Due to recent exponential growth in data, many visible cracks have started to appear in the home-grown big data platform—scalability issues, reliability issues, multiple outages, constant upgrades and maintenance, performance issues, and, of course, growing costs. All these challenges have led GreatFin to lose focus on business outcomes. The leadership team now wants to remove all barriers from its data processing platform so that everyone spends more time on business outcomes and less time on managing the data processing platform.
This use case clearly highlights the challenges of self-managing a big data processing platform. We will look at how Amazon EMR can alleviate the pain points around this use case.
If you recall from Chapter 2, we discussed different table formats for setting up a transactional data lake in S3. EMR supports these table formats to provide the perfect execution engine for processing all data between the layers of the data lake. Also, EMR can read the metadata of the data from the Glue Data Catalog. This whole setup makes EMR a perfect service to process and transform the data that goes into the data lake in S3. The following diagram highlights this aspect of EMR:
Figure 5.3 – EMR projects and their seamless support for transactional data lakes
This use case requires the migration of the data processing platform from a self-managed to an AWS-managed EMR platform. This will allow the data engineers to focus more on business-specific tasks and less on managing and maintaining the infrastructure behind them. Also, by moving to EMR, GreatFin will not only get all the benefits of EMR but will also be able to substantially bring down the total cost of ownership (TCO) of its data processing platform.
The following diagram highlights the flow of how EMR sits in between the data layers in the S3 data lake so that it can seamlessly process and transform data as it passes through the different layers:
Figure 5.4 – EMR as the data progressing platform in the S3 data lake
Let’s look at another typical use case where EMR comes in really handy.
Use-case scenario 2 – Collaborative data engineering
Use case for Amazon EMR Studio
Data engineers at GreatFin have been building data pipelines for many years now; however, that whole process is isolated per team and is cumbersome to prototype, test, and debug. Overall, it’s not easy to collaborate and build new data processing applications, and the whole process is far from being agile.
For data engineers, Jupyter notebooks are central to their line of work as it allows developers to test code before they can deploy it. However, managing these notebooks is not trivial. Data engineers or even data scientists need to focus less on the notebook infrastructure and more on the business logic they need to create. They need an easy way to build applications by collaborating with others in the team. They need all the bells and whistles that would make it easy for them to test, debug, and deploy code in production. That’s where EMR Studio comes into the picture.

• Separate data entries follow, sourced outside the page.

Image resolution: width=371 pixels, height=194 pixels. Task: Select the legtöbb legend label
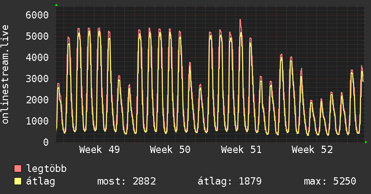click(46, 169)
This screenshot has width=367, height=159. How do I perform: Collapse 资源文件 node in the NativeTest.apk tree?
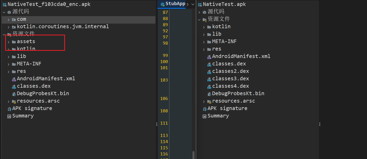(199, 19)
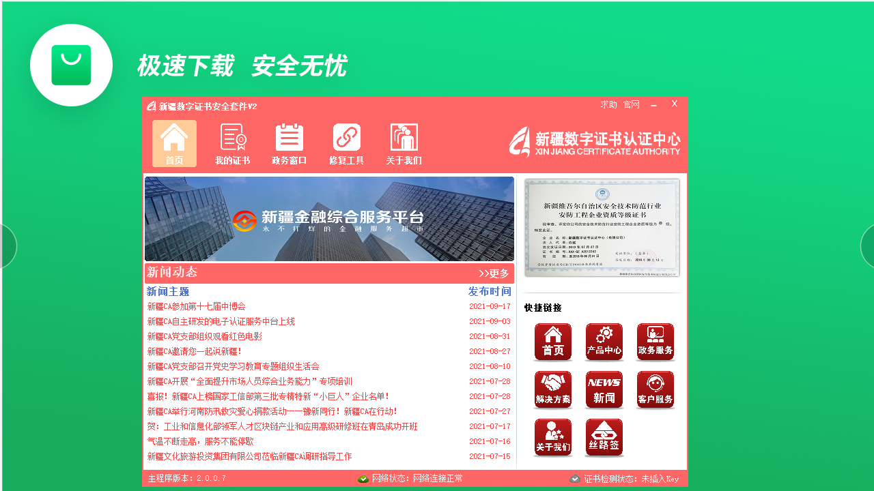874x491 pixels.
Task: Select the 丝路签 quick link icon
Action: pos(603,437)
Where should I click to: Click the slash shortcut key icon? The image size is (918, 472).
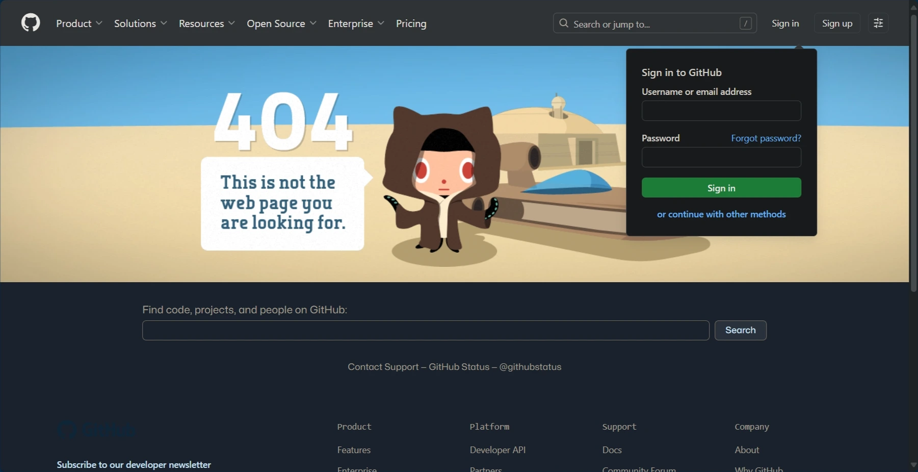[745, 23]
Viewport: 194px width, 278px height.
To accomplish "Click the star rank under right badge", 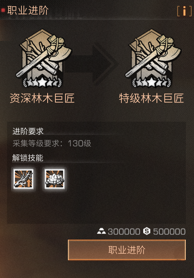I will tap(151, 82).
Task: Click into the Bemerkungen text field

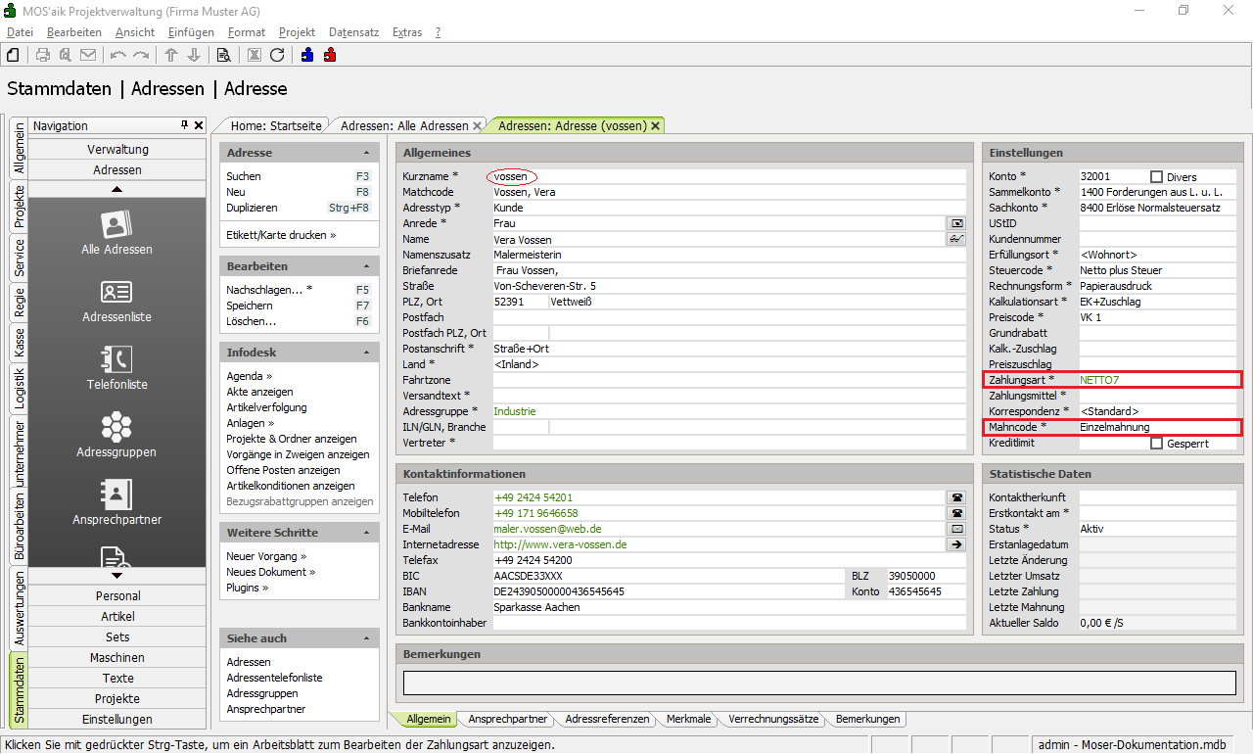Action: coord(818,683)
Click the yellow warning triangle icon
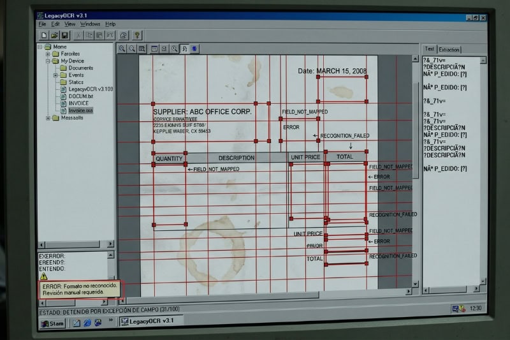Screen dimensions: 510x340 point(43,277)
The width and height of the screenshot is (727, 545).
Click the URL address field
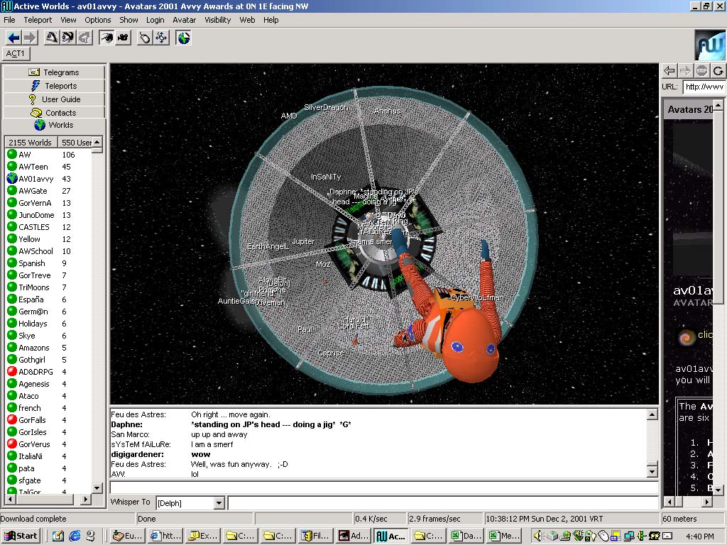coord(703,87)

EMR Studio is a fully managed IDE within the EMR service that allows for interactive data analytics. It has fully managed Jupyter notebooks, integration with GitHub repositories, a simplified UI for debugging code, an easy way to create and delete EMR clusters, integration with workflow orchestration services, and so forth.
The following diagram is a typical flow for data engineers to make it easy for them to bring their work from the prototype phase all the way into production, with the least amount of time and effort:
Figure 5.5 – Typical data engineering workflow
EMR has over 20 open source projects that cater to different aspects of data; we will not get into use cases for each of them in this book. However, we will come back to EMR in our future chapters to discuss certain frameworks that would come in handy to solve those particular use cases. For now, let’s move on to our beloved service that has come up in most chapters so far—AWS Glue for data processing.